Sorry I don't know him and haven't done any ice fishing. I do see guys out all winter, the lake freezes over about Jan. 15th.


----------



## BobL (Nov 27, 2010)

betterbuilt said:


> I read an article that said they were only in the outer two inches or so. The article said if they ran it through a special bark removal machine, That took off the bark and the cambium. It said they could remove almost 100% of the beetles on the butt logs(I think BobL is putting one on his mill). The only draw back was the next log up they could get most of them but there was still a small amount around branches and crevases.



Those bark removal machines are way out of my league and look something like this at the mill Brad works at.


----------



## TraditionalTool (Nov 28, 2010)

betterbuilt said:


> I read an article that said they were only in the outer two inches or so. The article said if they ran it through a special bark removal machine, That took off the bark and the cambium. It said they could remove almost 100% of the beetles on the butt logs(I think BobL is putting one on his mill). The only draw back was the next log up they could get most of them but there was still a small amount around branches and crevases.

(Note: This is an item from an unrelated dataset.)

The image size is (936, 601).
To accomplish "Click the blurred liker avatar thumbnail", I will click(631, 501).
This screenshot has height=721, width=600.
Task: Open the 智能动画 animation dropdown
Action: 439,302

I don't know if that is true or not, the article I read in Sawmill & Woodlot magazine says the Asian Longhorn Beetle destroys the structure of the wood. In the article it says:

"Over time, the tunneling of the larvae through the trunk and branches weakens the structure of the tree. The tree then becomes a hazard, as branches can fall off and the entire tree can come down unexpectedly. The wood is ruined for wood products and sap production is reduced. The damage also opens the tree up to attack from disease organisms."

The article goes on to talk about the Worcester Incident which happened around 2008 and the ALB was spotted in an area around Worcester MA.

I would check into the ALB more before you use the wood for a timber frame structure, and make sure the wood is structurally sound. Chances are that it is isolated to the outer 2" like you say, but this article doesn't imply such.


----------



## sachsmo (Nov 28, 2010)

betterbuilt said:


> I read an article that said they were only in the outer two inches or so. The article said if they ran it through a special bark removal machine, That took off the bark and the cambium. It said they could remove almost 100% of the beetles on the butt logs(I think BobL is putting one on his mill). The only draw back was the next log up they could get most of them but there was still a small amount around branches and crevases.




Think we're talkin' two different bugs here.

My ash are afflicted with "Emereld Ash Borer", The larvae just eat the cambium layer and do nothing to the "structure" of the wood.

Bet those larvae "roving" marks will look very interesting on the Timbers eh?


----------



## TraditionalTool (Nov 28, 2010)

sachsmo said:


> Think we're talkin' two different bugs here.
> 
> My ash are afflicted with "Emereld Ash Borer", The larvae just eat the cambium layer and do nothing to the "structure" of the wood.
> 
> Bet those larvae "roving" marks will look very interesting on the Timbers eh?


Yes, different than I thought you were talking about, I thought you were talking about the Asian Longhorn Beetle. These are two different borers entirely.